Opponents of legal action to these therapy practices assert that they have a First Amendment right to their work. Therapists should be able to express their views to patients under the protection of free speech. Although the use of homosexual correction therapy is against mainstream therapy practices, homosexual conversion counselors argue that they have had some successes and that consumers should have the ability to decide if they want treatment or not. Homosexual rights advocates describe the therapies as discriminatory to homosexuals, but religious groups who believe in these therapies counter that banning the use of conversion therapy is discrimination against these religious groups.
Although each of these arguments raises interesting points, there are problems with each one. First, therapists engage in a very special kind of free speech. Therapists are not ordinary citizens; they are experts who have a duty to their patients to give them the best advice possible. Patients rely on their therapists to help them, but misleading information could be fatal for patients who are already depressed or suicidal. States have a strong interest in protecting citizens from such harmful practices, as proven by the fact that professional therapy is supposed to be limited to licensed therapists.

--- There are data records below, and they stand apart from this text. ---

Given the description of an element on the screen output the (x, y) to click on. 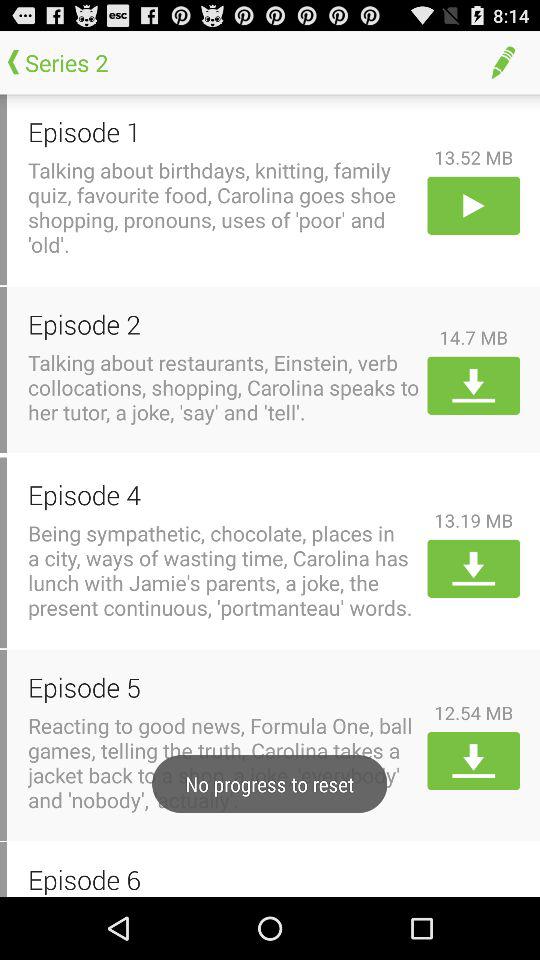
launch episode 2 (224, 323)
Given the description of an element on the screen output the (x, y) to click on. 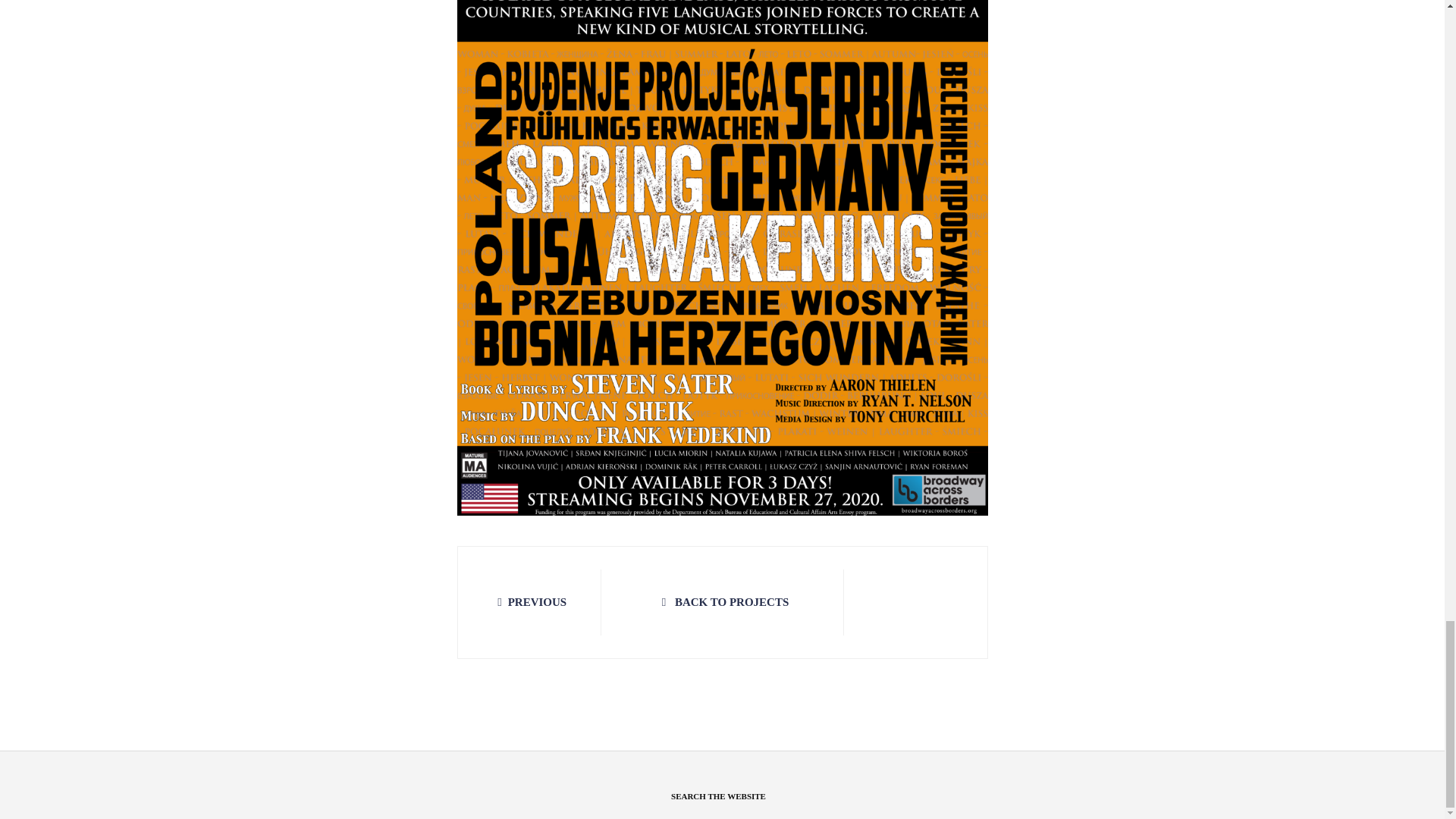
SEARCH THE WEBSITE (718, 797)
PREVIOUS (528, 602)
BACK TO PROJECTS (721, 602)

Of course, therapy’s usefulness depends on whether homosexual correction therapy is actually a real psychological aid for patients or a hoax to steal money and inflict emotional torment on unwitting victims. The history of homosexual conversion therapy doesn’t inspire much confidence. Conversion therapists have tried everything to “cure” homosexuality, including strip clubs, cocaine, posing naked and prayer (the last one is where the deadpan “pray the gay away” comes from). Results have been mixed at best, with the “ex-gay” movement claiming real success. Horror stories about suicides and insane asylums, however, have called claims of success into question.
Consumer liberty is the most persuasive argument, even if unattached to an actual right. Consumers should have the right to decide if they want to purchase a service or not, without state interference. However, consumers can only make good purchase decisions when they are fully informed. Minors, who the California law seeks to protect, cannot make informed decisions on their own and courts in California have ruled that parents cannot endanger their children through negligent care, not even for religious reasons.
Homosexual conversion therapists rarely inform their patients that the therapy can leave the patient feeling more isolated and depressed than the patient was before therapy. Being told that your parents are the reason you are extremely unhappy can push a person further into depression if the person had previously relied on the parents for support. Since patients of such therapy are rarely aware of the harm they could be subjected to, patients cannot be said to assume the risk, a typical defense when a person voluntary walks into a dangerous situation. Given the potential risks of homosexual conversion therapy and the lack of warnings for desperate patients and desperate parents, limits on the application of such therapy are fully warranted.
Therapy practices are not different from normal medical malpractice suits or product liability, where the question of religion has no relevance. I run the risk of sounding absurd, but if heterosexual conversion therapy is ever conceived, I believe the same rules about product warning or access to minors would also be applied. We should move on the side of caution when tampering with the mind of another person.